__PROBLEM__:
Restate the entries below word for word, omitting nothing.

====== DATA

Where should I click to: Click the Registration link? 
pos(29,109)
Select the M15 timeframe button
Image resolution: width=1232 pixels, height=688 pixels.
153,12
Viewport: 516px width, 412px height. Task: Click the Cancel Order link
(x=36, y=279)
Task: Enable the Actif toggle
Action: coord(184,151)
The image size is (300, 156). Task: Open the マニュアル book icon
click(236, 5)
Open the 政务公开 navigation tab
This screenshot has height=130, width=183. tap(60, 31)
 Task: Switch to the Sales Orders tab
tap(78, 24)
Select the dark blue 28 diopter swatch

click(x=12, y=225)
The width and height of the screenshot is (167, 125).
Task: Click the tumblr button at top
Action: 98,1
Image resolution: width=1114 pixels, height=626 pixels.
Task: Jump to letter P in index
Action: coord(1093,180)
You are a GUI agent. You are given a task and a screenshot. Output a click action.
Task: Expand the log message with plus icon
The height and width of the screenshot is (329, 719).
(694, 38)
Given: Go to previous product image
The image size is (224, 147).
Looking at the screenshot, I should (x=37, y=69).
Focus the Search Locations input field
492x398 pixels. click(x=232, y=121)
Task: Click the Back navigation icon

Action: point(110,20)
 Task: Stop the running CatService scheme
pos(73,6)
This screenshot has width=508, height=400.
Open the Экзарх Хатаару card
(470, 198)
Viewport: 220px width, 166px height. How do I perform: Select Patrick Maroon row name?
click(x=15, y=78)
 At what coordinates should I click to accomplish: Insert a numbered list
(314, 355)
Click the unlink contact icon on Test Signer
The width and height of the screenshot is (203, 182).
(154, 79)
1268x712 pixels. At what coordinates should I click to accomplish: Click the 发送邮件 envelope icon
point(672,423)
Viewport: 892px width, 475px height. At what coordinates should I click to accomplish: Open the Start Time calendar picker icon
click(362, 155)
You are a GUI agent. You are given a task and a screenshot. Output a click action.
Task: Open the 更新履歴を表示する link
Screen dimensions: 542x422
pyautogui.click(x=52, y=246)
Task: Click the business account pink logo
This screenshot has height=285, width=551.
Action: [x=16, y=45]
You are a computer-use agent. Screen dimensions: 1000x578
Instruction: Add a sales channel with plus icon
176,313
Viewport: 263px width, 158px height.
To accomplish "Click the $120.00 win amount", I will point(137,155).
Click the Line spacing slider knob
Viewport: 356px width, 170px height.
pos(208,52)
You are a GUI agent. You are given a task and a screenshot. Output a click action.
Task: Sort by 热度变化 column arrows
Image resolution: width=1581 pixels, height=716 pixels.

============

__RESULT FOR THIS EXERCISE__:
Where should I click to: Click the Registration link? 
pos(29,109)
Select the M15 timeframe button
Image resolution: width=1232 pixels, height=688 pixels.
153,12
Viewport: 516px width, 412px height. Task: Click the Cancel Order link
(x=36, y=279)
Task: Enable the Actif toggle
Action: coord(184,151)
The image size is (300, 156). Task: Open the マニュアル book icon
click(236, 5)
Open the 政务公开 navigation tab
This screenshot has height=130, width=183. tap(60, 31)
 Task: Switch to the Sales Orders tab
tap(78, 24)
Select the dark blue 28 diopter swatch

click(x=12, y=225)
The width and height of the screenshot is (167, 125).
Task: Click the tumblr button at top
Action: 98,1
Image resolution: width=1114 pixels, height=626 pixels.
Task: Jump to letter P in index
Action: coord(1093,180)
You are a GUI agent. You are given a task and a screenshot. Output a click action.
Task: Expand the log message with plus icon
The height and width of the screenshot is (329, 719).
(694, 38)
Given: Go to previous product image
The image size is (224, 147).
Looking at the screenshot, I should (x=37, y=69).
Focus the Search Locations input field
492x398 pixels. click(x=232, y=121)
Task: Click the Back navigation icon

Action: point(110,20)
 Task: Stop the running CatService scheme
pos(73,6)
This screenshot has width=508, height=400.
Open the Экзарх Хатаару card
(470, 198)
Viewport: 220px width, 166px height. How do I perform: Select Patrick Maroon row name?
click(x=15, y=78)
 At what coordinates should I click to accomplish: Insert a numbered list
(314, 355)
Click the unlink contact icon on Test Signer
The width and height of the screenshot is (203, 182).
(154, 79)
1268x712 pixels. At what coordinates should I click to accomplish: Click the 发送邮件 envelope icon
point(672,423)
Viewport: 892px width, 475px height. At what coordinates should I click to accomplish: Open the Start Time calendar picker icon
click(362, 155)
You are a GUI agent. You are given a task and a screenshot. Output a click action.
Task: Open the 更新履歴を表示する link
Screen dimensions: 542x422
pyautogui.click(x=52, y=246)
Task: Click the business account pink logo
This screenshot has height=285, width=551.
Action: [x=16, y=45]
You are a computer-use agent. Screen dimensions: 1000x578
Instruction: Add a sales channel with plus icon
176,313
Viewport: 263px width, 158px height.
To accomplish "Click the $120.00 win amount", I will point(137,155).
Click the Line spacing slider knob
Viewport: 356px width, 170px height.
pos(208,52)
You are a GUI agent. You are given a task and a screenshot. Output a click action.
Task: Sort by 热度变化 column arrows
Image resolution: width=1581 pixels, height=716 pixels.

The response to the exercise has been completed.